[DATA SHOWN — start]

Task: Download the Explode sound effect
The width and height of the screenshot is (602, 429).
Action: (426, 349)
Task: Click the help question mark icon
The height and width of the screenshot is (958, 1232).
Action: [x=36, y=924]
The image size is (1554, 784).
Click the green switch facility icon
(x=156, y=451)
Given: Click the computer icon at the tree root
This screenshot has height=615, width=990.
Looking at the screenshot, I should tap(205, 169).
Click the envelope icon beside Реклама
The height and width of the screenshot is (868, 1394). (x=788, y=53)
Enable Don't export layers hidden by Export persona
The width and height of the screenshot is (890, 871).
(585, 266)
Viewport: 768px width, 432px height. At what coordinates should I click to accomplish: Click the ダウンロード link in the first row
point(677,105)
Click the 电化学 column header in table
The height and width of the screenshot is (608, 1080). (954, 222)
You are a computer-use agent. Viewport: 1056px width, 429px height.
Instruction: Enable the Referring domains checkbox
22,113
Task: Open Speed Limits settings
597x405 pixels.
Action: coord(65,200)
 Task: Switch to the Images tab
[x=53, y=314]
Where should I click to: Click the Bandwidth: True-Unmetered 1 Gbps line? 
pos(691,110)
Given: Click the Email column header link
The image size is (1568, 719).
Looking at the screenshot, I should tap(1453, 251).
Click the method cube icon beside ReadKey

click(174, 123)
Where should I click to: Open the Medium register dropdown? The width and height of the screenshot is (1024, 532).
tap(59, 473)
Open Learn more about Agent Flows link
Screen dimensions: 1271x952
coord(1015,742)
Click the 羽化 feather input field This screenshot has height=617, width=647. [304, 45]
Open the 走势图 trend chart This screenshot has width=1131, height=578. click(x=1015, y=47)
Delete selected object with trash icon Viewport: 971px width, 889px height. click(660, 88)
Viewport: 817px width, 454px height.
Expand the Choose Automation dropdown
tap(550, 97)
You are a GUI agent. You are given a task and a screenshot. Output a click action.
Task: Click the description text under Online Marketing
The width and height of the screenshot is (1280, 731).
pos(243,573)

[DATA SHOWN — finish]

◆ **WHAT THIS TASK INVOLVES**
Without leaving anything out, give the entries again exactly.

◆ **TASK RESULT**
Task: Download the Explode sound effect
The width and height of the screenshot is (602, 429).
Action: (426, 349)
Task: Click the help question mark icon
The height and width of the screenshot is (958, 1232).
Action: [x=36, y=924]
The image size is (1554, 784).
Click the green switch facility icon
(x=156, y=451)
Given: Click the computer icon at the tree root
This screenshot has height=615, width=990.
Looking at the screenshot, I should tap(205, 169).
Click the envelope icon beside Реклама
The height and width of the screenshot is (868, 1394). (x=788, y=53)
Enable Don't export layers hidden by Export persona
The width and height of the screenshot is (890, 871).
(585, 266)
Viewport: 768px width, 432px height. At what coordinates should I click to accomplish: Click the ダウンロード link in the first row
point(677,105)
Click the 电化学 column header in table
The height and width of the screenshot is (608, 1080). (954, 222)
You are a computer-use agent. Viewport: 1056px width, 429px height.
Instruction: Enable the Referring domains checkbox
22,113
Task: Open Speed Limits settings
597x405 pixels.
Action: coord(65,200)
 Task: Switch to the Images tab
[x=53, y=314]
Where should I click to: Click the Bandwidth: True-Unmetered 1 Gbps line? 
pos(691,110)
Given: Click the Email column header link
The image size is (1568, 719).
Looking at the screenshot, I should tap(1453, 251).
Click the method cube icon beside ReadKey

click(174, 123)
Where should I click to: Open the Medium register dropdown? The width and height of the screenshot is (1024, 532).
tap(59, 473)
Open Learn more about Agent Flows link
Screen dimensions: 1271x952
coord(1015,742)
Click the 羽化 feather input field This screenshot has height=617, width=647. [304, 45]
Open the 走势图 trend chart This screenshot has width=1131, height=578. click(x=1015, y=47)
Delete selected object with trash icon Viewport: 971px width, 889px height. click(660, 88)
Viewport: 817px width, 454px height.
Expand the Choose Automation dropdown
tap(550, 97)
You are a GUI agent. You are given a task and a screenshot. Output a click action.
Task: Click the description text under Online Marketing
The width and height of the screenshot is (1280, 731).
pos(243,573)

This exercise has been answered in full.